What replaced the Google One dark web report?

Google moved a slimmer version of the feature into the free account experience as part of the Results about you tool, and password-level breach checking now lives inside Google Password Manager. For email-level breach checking, Have I Been Pwned is the closest free replacement with equivalent data coverage.

Is Have I Been Pwned safe to use?

Yes. Security researcher Troy Hunt has run the site since 2013, and it’s referenced by major news outlets, government agencies, and security vendors as the authoritative breach corpus.

How often should I check for dark web exposure?

Sign up for free email notifications from Have I Been Pwned so you don’t have to remember. For password-level monitoring, iCloud Keychain and Google Password Manager run automatically in the background. Manually re-run Chrome Password Checkup once a month if you want a fresh look.

Do I need a paid dark web monitor if I have a password manager?

Probably not.

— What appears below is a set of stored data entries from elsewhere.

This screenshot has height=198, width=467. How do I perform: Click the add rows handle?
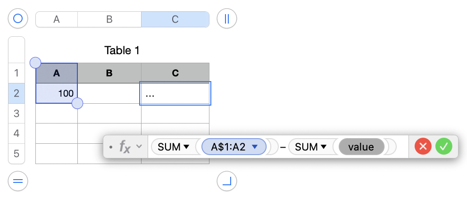(18, 181)
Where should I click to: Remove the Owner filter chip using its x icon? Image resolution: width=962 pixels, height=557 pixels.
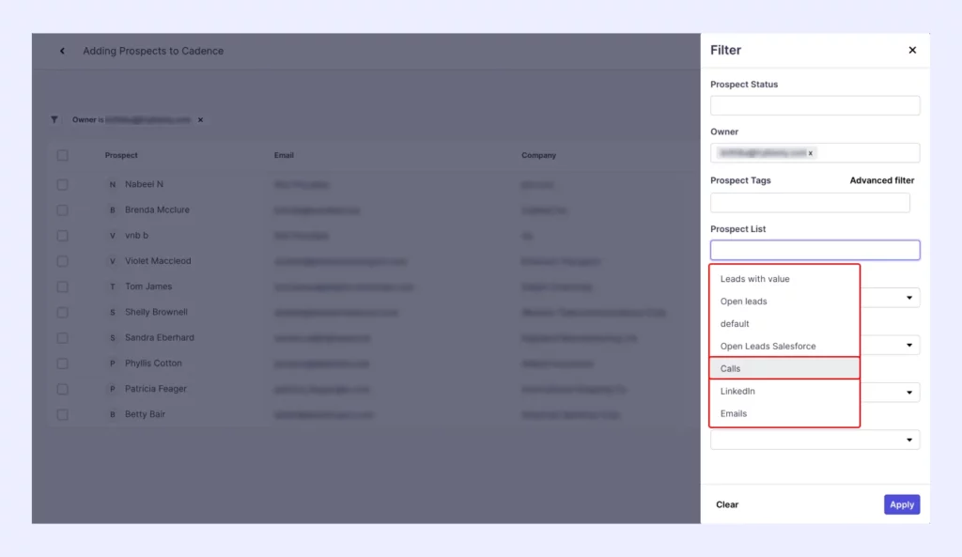point(200,119)
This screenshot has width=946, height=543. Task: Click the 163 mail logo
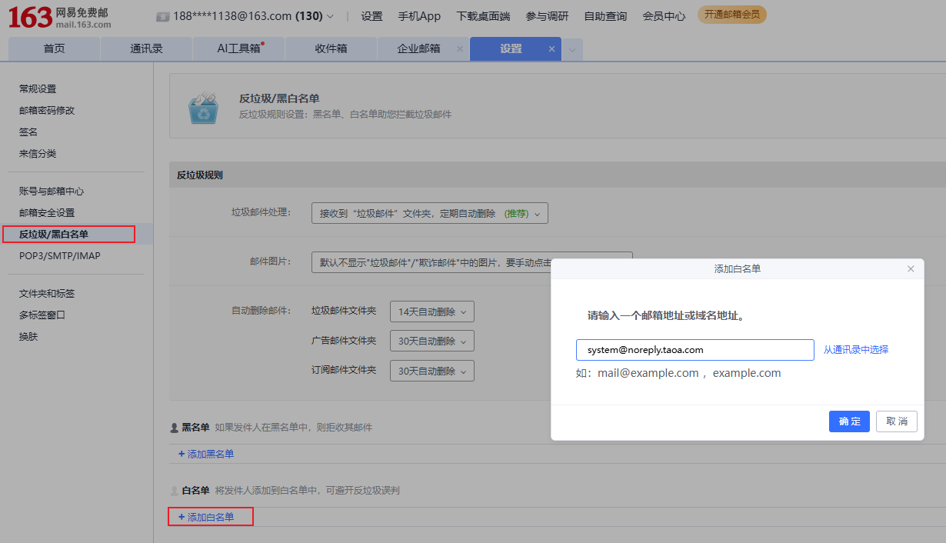pyautogui.click(x=60, y=17)
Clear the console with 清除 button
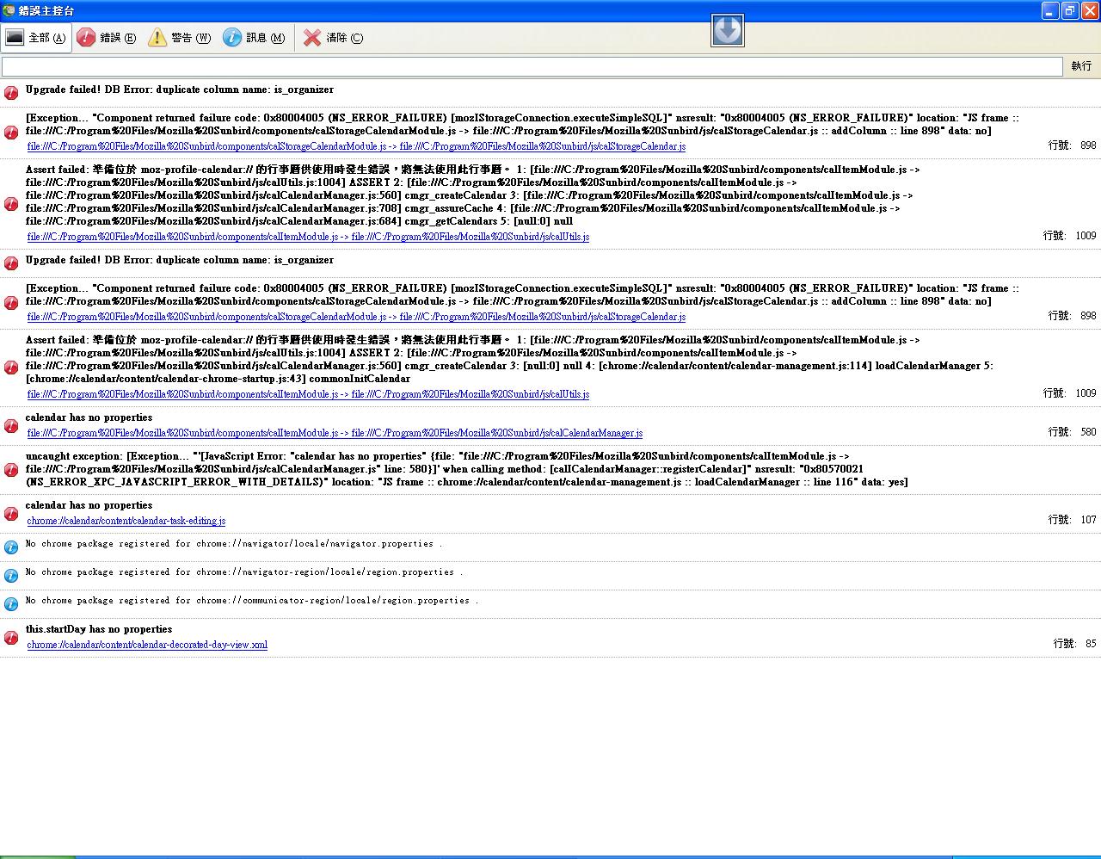 (x=333, y=38)
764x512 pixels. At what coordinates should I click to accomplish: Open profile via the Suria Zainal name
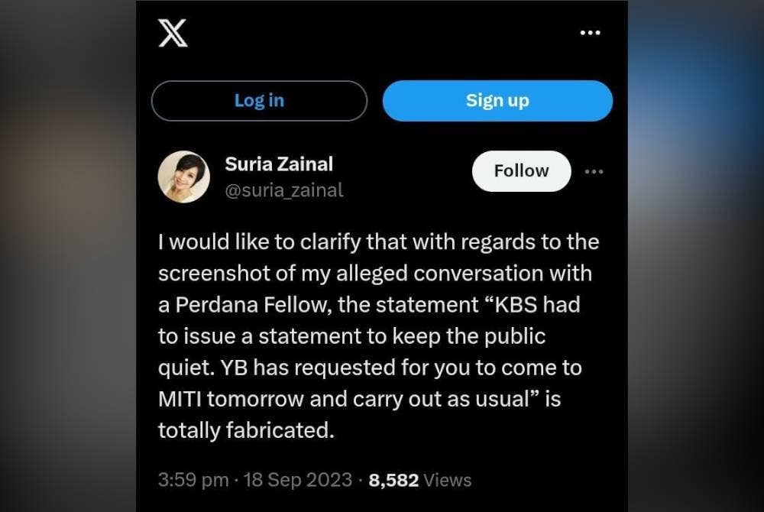click(279, 164)
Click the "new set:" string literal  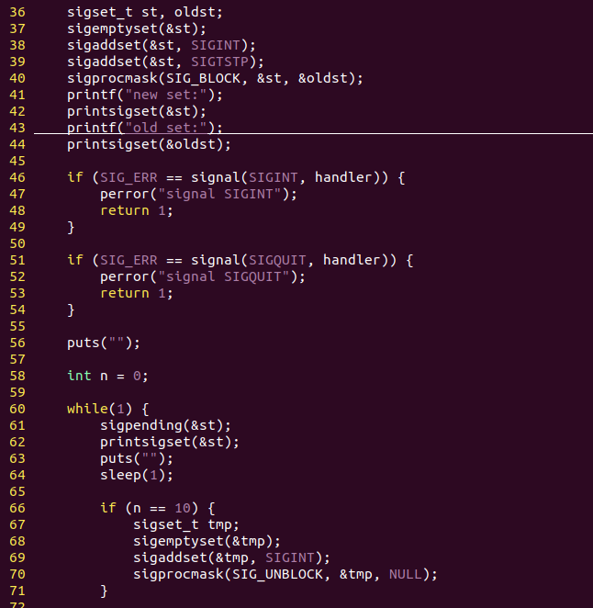coord(171,95)
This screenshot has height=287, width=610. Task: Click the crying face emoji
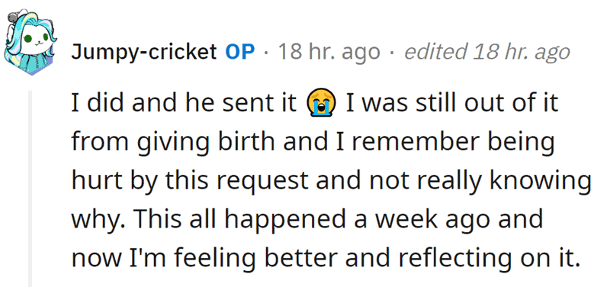pos(321,104)
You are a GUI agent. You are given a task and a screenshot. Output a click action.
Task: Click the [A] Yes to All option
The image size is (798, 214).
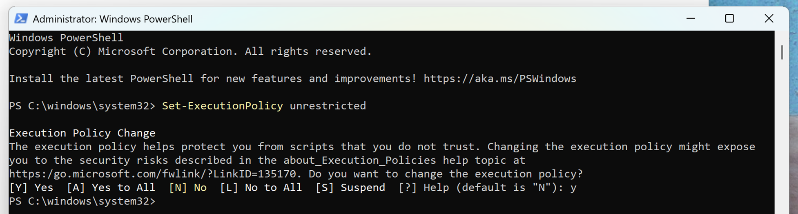111,187
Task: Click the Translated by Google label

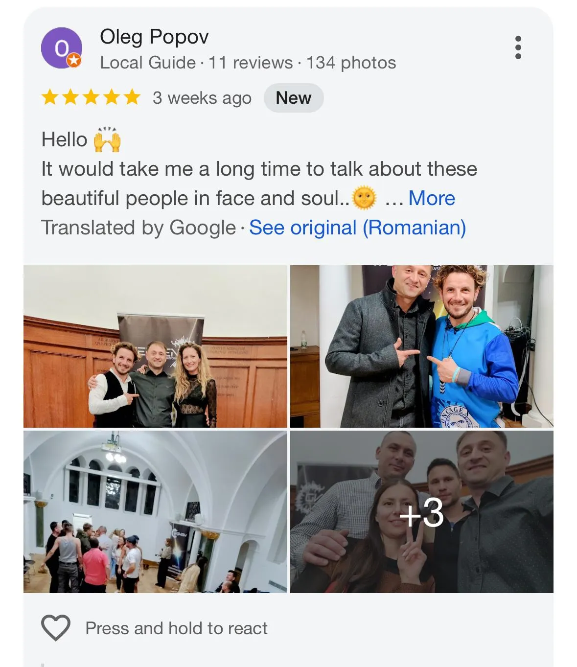Action: coord(138,228)
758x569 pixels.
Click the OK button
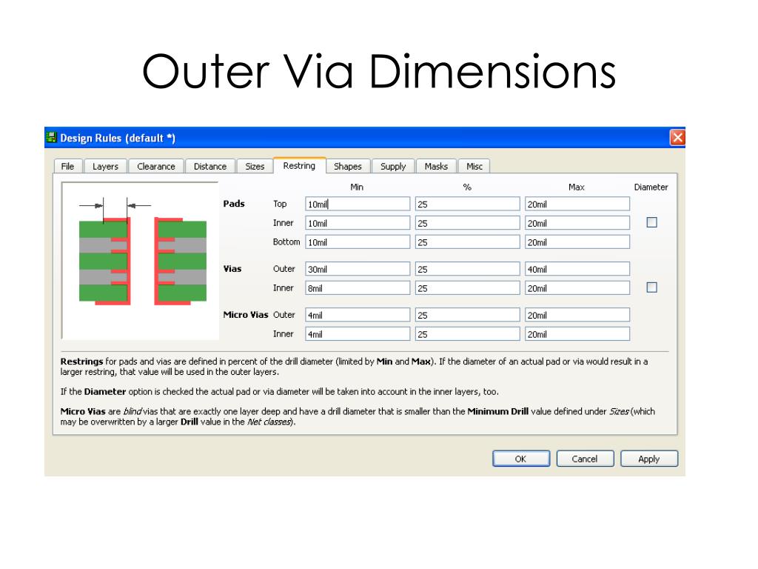pyautogui.click(x=521, y=459)
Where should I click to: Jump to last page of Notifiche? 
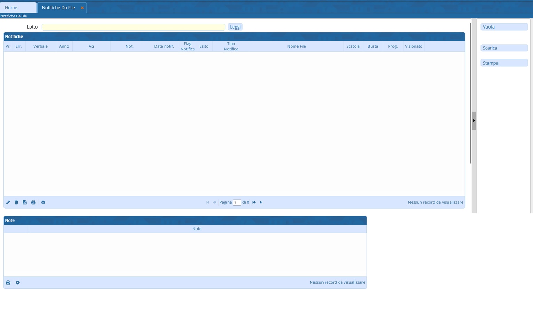point(261,202)
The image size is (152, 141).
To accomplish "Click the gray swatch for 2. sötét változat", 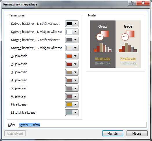I will click(69, 40).
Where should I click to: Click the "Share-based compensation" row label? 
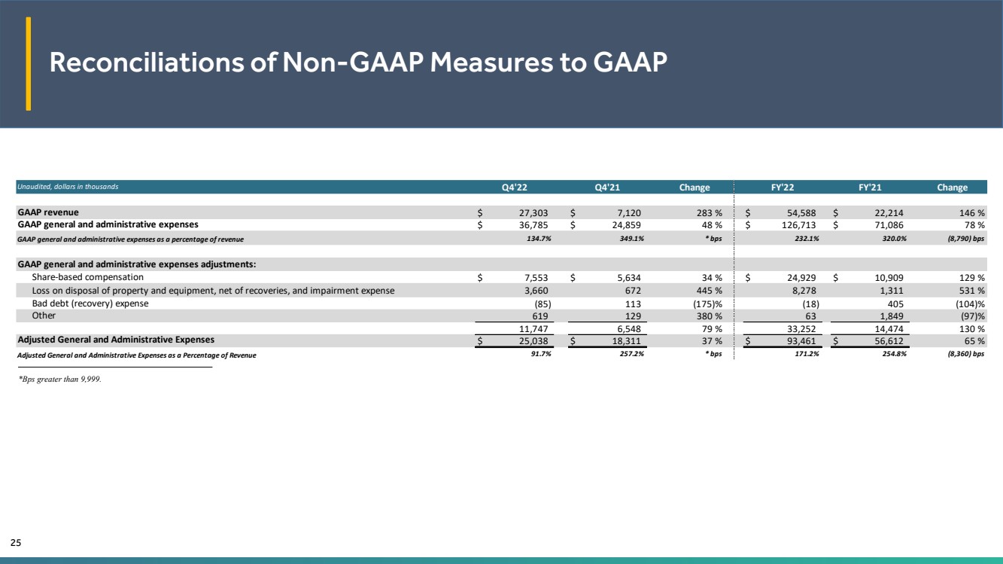(x=87, y=277)
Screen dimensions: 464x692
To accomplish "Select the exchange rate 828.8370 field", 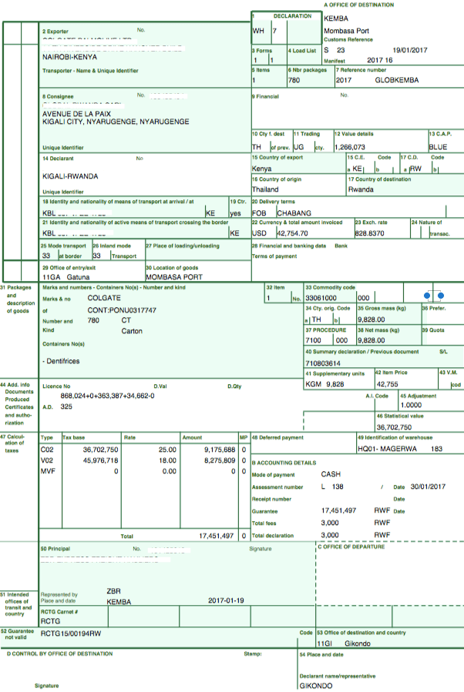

Most paid services bundle dark web scanning with SSN monitoring, credit alerts, and identity-theft insurance. If your password manager already includes breach monitoring like 1Password Watchtower or Bitwarden’s HIBP integration, the dark web component is redundant. The credit and SSN monitoring is the part you might want, but freezing your credit at the three US bureaus accomplishes the same protective effect for free.

Can a dark web alert always be trusted?

Treat alerts as a prompt to act, not as proof someone’s actively using your data. Most breach alerts reflect old leaks that were aggregated and re-posted. The action steps stay the same regardless: change the affected password, enable two-factor authentication, and rotate any reused versions of that password.

What if I get a dark web alert for an account I’ve closed?

Change the password on the closed account if you still have access, then verify the account is actually closed and not just deactivated. If you’ve moved on from the email address entirely, the alert is informational. The risk only materializes if you reused that password somewhere active.

Does iCloud Keychain work for non-Apple sites?

Yes. iCloud Keychain stores and monitors passwords for any site you sign in to through Safari or any app that uses the system password autofill, and the monitoring checks the actual passwords against known leaks rather than just the sites. If you signed in to a third-party app like WhatsApp and saved that password, it’s in the monitor too. Our guide on how to know if your WhatsApp is hacked covers the WhatsApp-specific signals worth watching for.

Should I pay for a data removal service instead?

Data removal services target public data broker sites like Spokeo, BeenVerified, and Whitepages rather than the dark web. They can be useful if your personal info shows up in Google searches for your name. They won’t remove anything from the dark web because the dark web doesn’t honor takedown requests. Decide based on the search results for your name, not based on dark web exposure.